Габриэль сунул руку в сумку и достал свернутый квадратом кусок ткани, в котором лежал мягкий черный листок. Тот казался слишком маленьким, чтобы возлагать на него какие-то надежды, но ничего больше у Габриэля не было.
– На деревню в Норвегии напали. Я нашел это.
У бабушки Пит были грязные отекшие пальцы и толстые желтые ногти, но она взяла листок с необыкновенной бережностью, повернула к свету очага, затем приблизила к носу и понюхала.
– Хм.
Она отнесла листок к столу за спиной Габриэля, где среди переплетения корней и веток стоял горшок с землей. Проковыряв в ней углубление, она положила туда лист, снова засыпала его землей и полила чем-то, что Габриэль принял за обычную воду. Затем бабушка Пит вернулась к огню.
– Посмотрим, есть ли ему что сказать. А сейчас ешь. Потом расскажешь, что не дает тебе покоя, – и она сунула ему в руки дымящуюся, наполненную до краев миску с мясной похлебкой.

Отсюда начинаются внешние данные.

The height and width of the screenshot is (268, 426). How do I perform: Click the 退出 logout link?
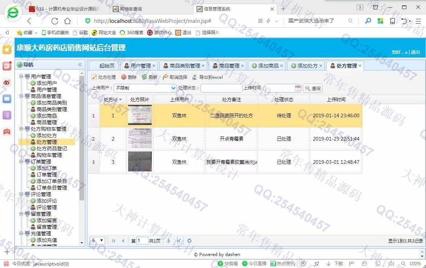[415, 52]
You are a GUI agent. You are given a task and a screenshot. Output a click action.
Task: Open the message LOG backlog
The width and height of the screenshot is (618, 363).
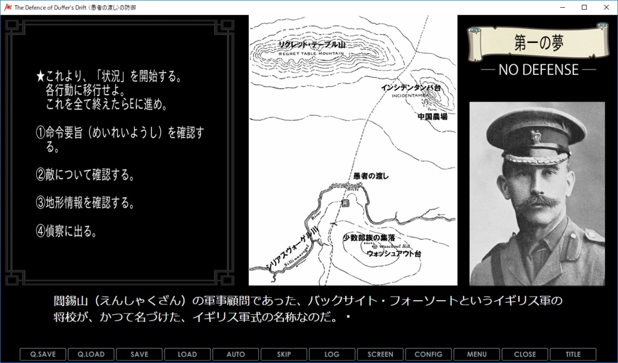pyautogui.click(x=332, y=355)
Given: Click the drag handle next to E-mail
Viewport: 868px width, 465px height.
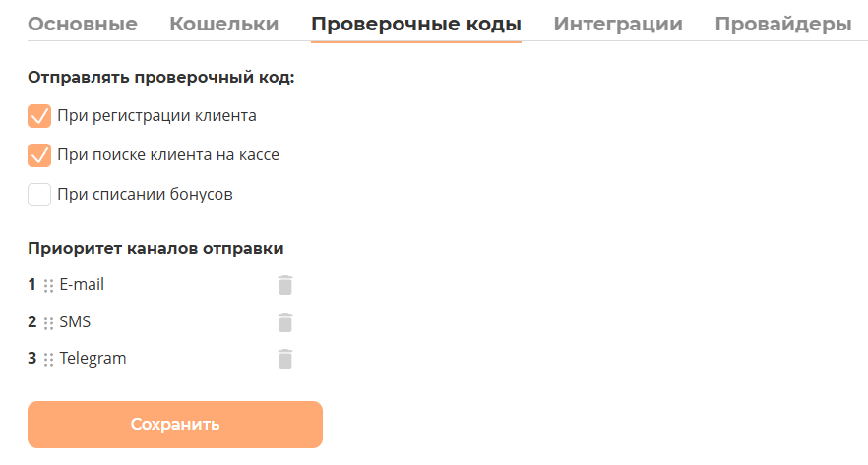Looking at the screenshot, I should click(48, 286).
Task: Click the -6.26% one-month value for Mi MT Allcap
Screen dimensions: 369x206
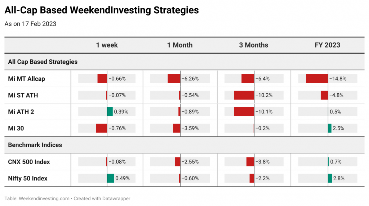Action: click(190, 79)
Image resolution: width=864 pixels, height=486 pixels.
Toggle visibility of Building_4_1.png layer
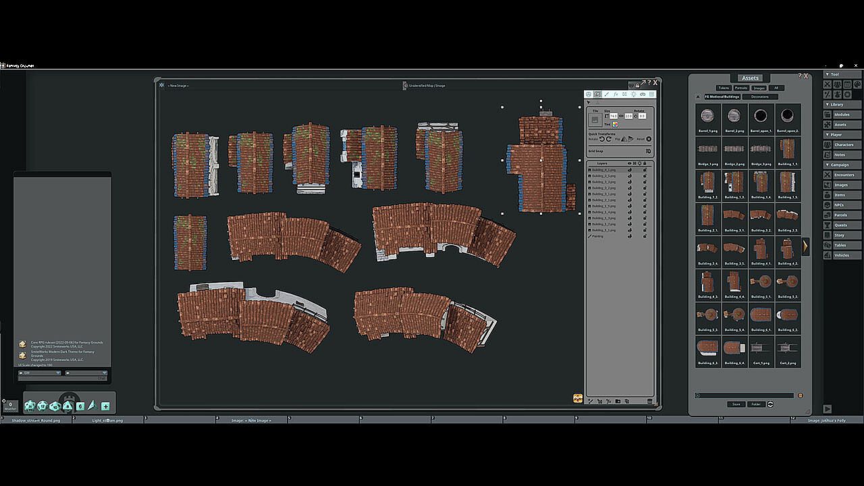click(630, 170)
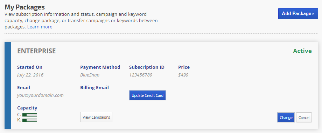This screenshot has width=322, height=133.
Task: Click the BlueSnap payment method value
Action: point(90,75)
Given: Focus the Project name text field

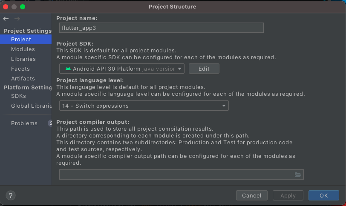Looking at the screenshot, I should pos(161,28).
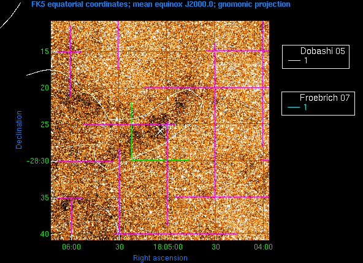Click the white X marker at image center

pos(161,132)
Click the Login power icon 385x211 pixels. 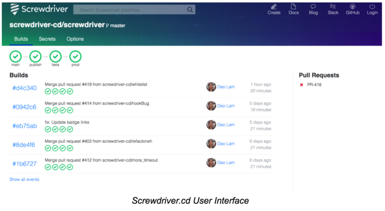[x=372, y=7]
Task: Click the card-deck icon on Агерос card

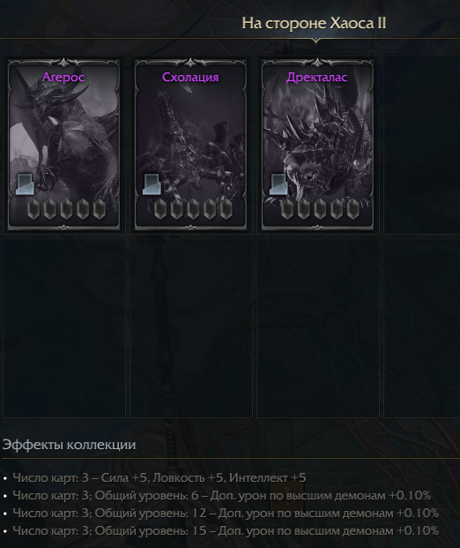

Габриэль собирался сказать, что пришел только из-за листка, но понял, что это не так. Было и другое – то, что много дней занимало его мысли. Но он знал, что бабушка Пит не станет ничего слушать, пока его миска не засверкает чистотой, так что без споров взял ложку и принялся за еду. Похлебка была слишком горячей и обжигала рот, но каждый кусочек мяса возвращал его в дни, когда он вот так же сидел у очага мудрой старухи, слушал ее истории о мире за границами деревни и кивал пророчествам, что его призовут служить великому делу. «От тебя многое потребуют, – говорила бабушка Пит. – Ужасную жертву».
Он всегда казался младше своих ровесников. Его родители погибли при оползне, когда ему было меньше лет, чем Эмме сейчас (не этим ли объяснялась его привязанность к детям?), и его воспитывали всей деревней. Особенно много времени с мальчиком проводила бабушка Пит. Она кормила, учила его – и Габриэль вдруг начал вытягиваться, словно наверстывая упущенное в детстве. Уже юношей он был на голову выше мужчин деревни. Порой он думал: не добавляла ли бабушка Пит что-то ему в еду? Однажды он спросил ее об этом, но она только рассмеялась и ответила: «Не гадай, откуда твои силы, а будь благодарен за них. Когда придет время, тебе понадобятся они все».
Когда Габриэль доел похлебку, то впервые за последние дни почувствовал себя по-настоящему отдохнувшим. Он продолжал сидеть с пустой миской в руках. Старуха сгорбилась на стуле рядом с ним, попыхивая короткой узловатой трубкой; ее глаза казались двумя темными колодцами.
Габриэль заговорил первым:
– Пятнадцать лет я помогал Пиму собирать потерянные Книги. Он сказал, что найти их – единственный способ обеспечить детям безопасность, – Габриэль промолчал о том, как часто его собственная жизнь была под угрозой, как много шрамов осталось на его теле, до каких глубин отчаяния он доходил: старуха все это знала. – Но недавно я сражался со слугой Грозного Магнуса, – Габриэль не заметил, как его руки стиснули миску, когда он начал вспоминать битву с Рурком. – Он сказал, что если детям удастся найти все Книги начал и собрать их вместе, они умрут. И что Пиму об этом известно.
Некоторое время бабушка Пит молчала, лишь покуривая трубку и выдыхая дым. Габриэль слышал, как скрипят на улице деревья, как шепчутся ветки, касаясь одна другой.
Наконец она ответила:
– Это возможно.
Габриэлю показалось, что земля уходит у него из-под ног. Мужчина вцепился в деревянную миску, будто она была якорем, который поможет ему удержаться на месте.
– Так это правда, что они умрут, если соберут Книги?
– Вероятнее всего.
– И Пим об этом знает?
– Не сомневаюсь.
– И ты ничего мне не сказала? Все это время, что я искал Книги, я приближал детей к гибели!
Габриэль слышал, что его голос дрожит от злости, но ему было все равно. Старуха неподвижно смотрела на него, по ее глазам ничего нельзя было понять. Казалось, она дает гневу Габриэля утихнуть, как ждут, когда волна разобьется о берег и вернется в море.